Ultimately he headed in the direction of Frank Warren and another fight with an in-form Chisora at London’s ExCel Arena. The Londoner held top spot with the WBO and promoter Warren informed that a mandatory shot at Wladimir Klitschko awaited the winner.
In the words of the Hall of Fame fight maker, Chisora ‘didn’t win a second of any round’ and it was the promoter himself that insisted he was retired with diminishing vision at the end of round 10.
After a keep-busy fight that saw Christian Hammer vanquished in early 2015, Fury finally got his shot at the long-standing champion in the November.
Dusseldorf was the scene of one of the biggest upsets in heavyweight history when the unified king simply couldn’t fathom out a way to land a meaningful punch on the Gypsy King. The Ukrainian was completely outfoxed by his younger challenger and even in Germany, which was then notorious for home fighter favour, he wasn’t to be denied and Klitschko was parted from his four belts and Lineal champion status.
The downfall of Fury and his inspiring recovery have been well documented and in the eyes of the British public he is no longer the pantomime bad guy. He was now and still is a genuine hero for publicly bearing his soul and offering help to those suffering similar trauma.
Teaming up again with Frank Warren to be showcased on his BT Sport platform, the plan was for the returning king to work his way through at least four routine assignments before thinking about being restored to his throne.
The unheralded Sefer Seferi and Francesco Pianeta were comfortably accounted for before strong rumour became a reality. Fury was ready to shortcut his way back to the top table and jump in with the feared WBC champion and ferocious knockout artist Deontay Wilder.
The build-up was predictably entertaining much the same could be said for the fight itself as Fury dominated before the scoring waters were muddied in the ninth when he hit the canvas and then the final round, which brought about the most astonishing resurrection.
A vicious salvo from the champion dumped Fury flat on his back and momentarily motionless. Mercifully, referee Jack Reiss didn’t jump the gun and as the count ticked towards 10 Fury arose from his slumber and declared himself fit to continue.
Sadly the judges saw the fight differently to the rest of the world and Fury chose to respect the sport and create a fuss when a draw was ultimately announced.
The Fury-Wilder chapters in boxing history had a couple more pages to run.
A deal to fight on ESPN in America was subsequently signed and a rematch with Wilder had to wait while Fury engaged with the US public via fights and wins against the unbeaten pair Tom Schwarz and Otto Wallin.
A return with Wilder would come in February 2020 and Fury took the pundits by surprise by stating his intention to meet the big puncher head on and give him a taste of his own medicine.
To that end, he teamed up with old comrade SugarHill Steward in order to maximise his own offensive weapons.

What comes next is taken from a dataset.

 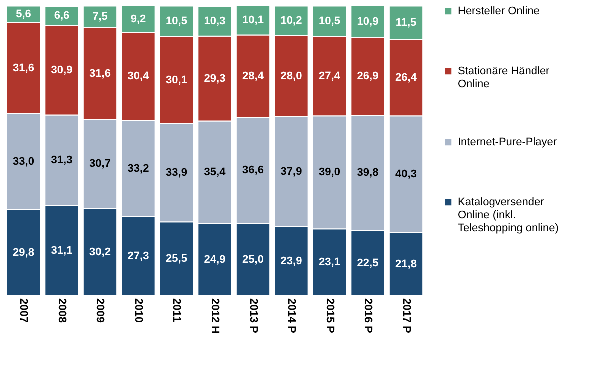 I want to click on data-label: 9,2, so click(x=138, y=20).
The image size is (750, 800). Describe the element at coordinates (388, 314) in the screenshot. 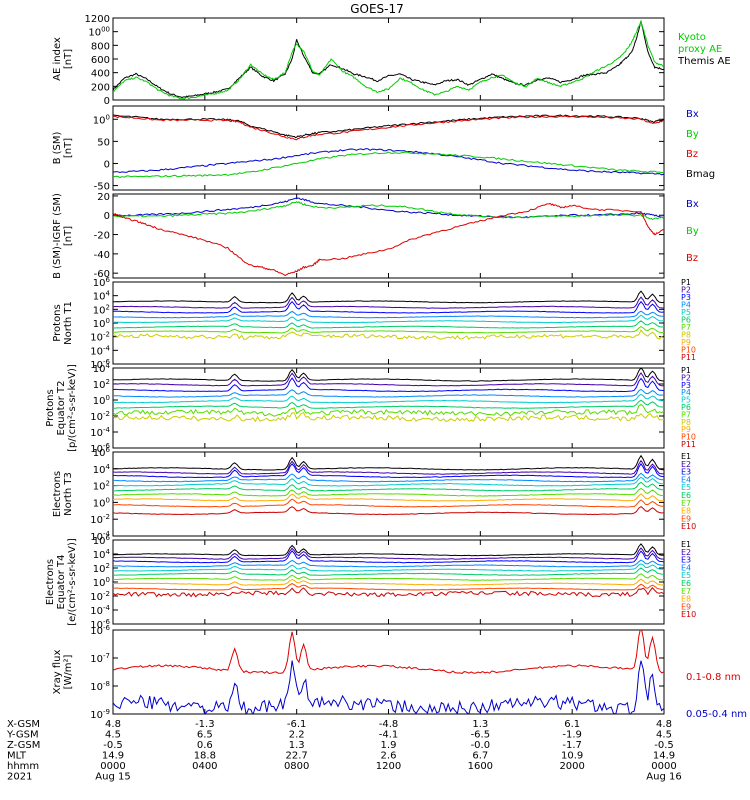

I see `series-line-p4` at that location.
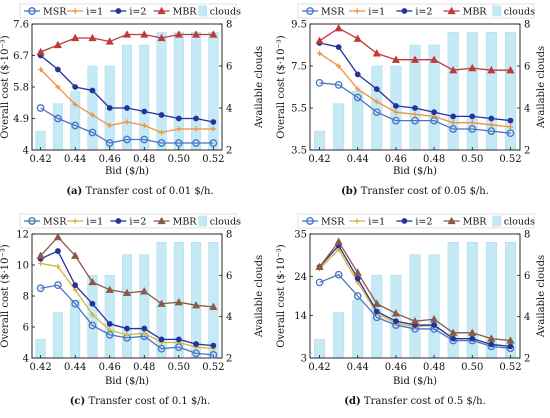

True to his word, Fury rocked Wilder and put him down in the third and fifth before the towel came in from Wilder’s corner just over half way through the seventh.
An absolute thriller took place in October of last year in Las Vegas. Fury picked up where he left off and put Wilder to the canvas in the third before a spirited revival from the Bronze Bomber saw Fury down twice in the fourth.
The champion prevailed convincingly in the end, with Wilder down the 10th and then out for count in the 11th. An epic trilogy had played out before our eyes.
There is no place like home and London was calling when a mandatory defence against WBC interim champion Dillian Whyte was called by the governing body.
There was only one place fit to stage the homecoming of the Gypsy King and a packed to the rafters Wembley Stadium became Fury’s field of dreams. Wembley was traditionally known as the ‘Home of Legends’ and Fury added his name to the illustrious list.
Having earned his Spurs in another part of North London, we now await news of what’s next for the world’s greatest heavyweight.